Prompt:
Would it be possible to copy exactly the lines from the one containing "[Volver a la página de inicio] (77, 27)" to the end of the entries, including both and nothing else?

Stored data:

=== Section Start ===

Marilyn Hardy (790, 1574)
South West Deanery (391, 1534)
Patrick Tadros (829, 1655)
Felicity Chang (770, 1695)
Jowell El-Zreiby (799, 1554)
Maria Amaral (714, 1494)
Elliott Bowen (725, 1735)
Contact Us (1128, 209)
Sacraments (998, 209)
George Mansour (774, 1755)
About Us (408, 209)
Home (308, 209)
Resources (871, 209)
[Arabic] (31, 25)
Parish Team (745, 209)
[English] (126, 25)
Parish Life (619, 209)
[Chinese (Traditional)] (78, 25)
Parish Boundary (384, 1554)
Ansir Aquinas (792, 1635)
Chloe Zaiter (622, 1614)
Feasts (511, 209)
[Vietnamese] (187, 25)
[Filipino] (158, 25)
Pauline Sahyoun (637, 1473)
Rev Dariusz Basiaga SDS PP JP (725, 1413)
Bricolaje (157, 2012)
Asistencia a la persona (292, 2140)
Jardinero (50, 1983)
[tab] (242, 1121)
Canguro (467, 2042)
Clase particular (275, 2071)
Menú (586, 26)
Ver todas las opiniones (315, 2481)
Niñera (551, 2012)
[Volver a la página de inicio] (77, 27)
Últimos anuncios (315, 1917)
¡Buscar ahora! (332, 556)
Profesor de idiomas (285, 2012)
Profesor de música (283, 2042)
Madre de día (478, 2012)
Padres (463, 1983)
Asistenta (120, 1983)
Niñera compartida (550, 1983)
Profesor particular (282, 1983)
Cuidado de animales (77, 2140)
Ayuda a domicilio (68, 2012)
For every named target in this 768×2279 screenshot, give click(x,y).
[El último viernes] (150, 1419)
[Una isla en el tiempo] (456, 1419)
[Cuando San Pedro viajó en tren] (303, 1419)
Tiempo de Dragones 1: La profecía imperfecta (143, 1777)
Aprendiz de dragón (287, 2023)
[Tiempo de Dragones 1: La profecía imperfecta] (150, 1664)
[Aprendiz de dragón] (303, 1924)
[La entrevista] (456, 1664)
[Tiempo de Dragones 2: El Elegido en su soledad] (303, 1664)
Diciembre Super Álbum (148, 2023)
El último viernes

=== Section End ===

Result for this exercise:
[Volver a la página de inicio] (77, 27)
Últimos anuncios (315, 1917)
¡Buscar ahora! (332, 556)
Profesor de idiomas (285, 2012)
Profesor de música (283, 2042)
Madre de día (478, 2012)
Padres (463, 1983)
Asistenta (120, 1983)
Niñera compartida (550, 1983)
Profesor particular (282, 1983)
Cuidado de animales (77, 2140)
Ayuda a domicilio (68, 2012)
For every named target in this 768×2279 screenshot, give click(x,y).
[El último viernes] (150, 1419)
[Una isla en el tiempo] (456, 1419)
[Cuando San Pedro viajó en tren] (303, 1419)
Tiempo de Dragones 1: La profecía imperfecta (143, 1777)
Aprendiz de dragón (287, 2023)
[Tiempo de Dragones 1: La profecía imperfecta] (150, 1664)
[Aprendiz de dragón] (303, 1924)
[La entrevista] (456, 1664)
[Tiempo de Dragones 2: El Elegido en su soledad] (303, 1664)
Diciembre Super Álbum (148, 2023)
El último viernes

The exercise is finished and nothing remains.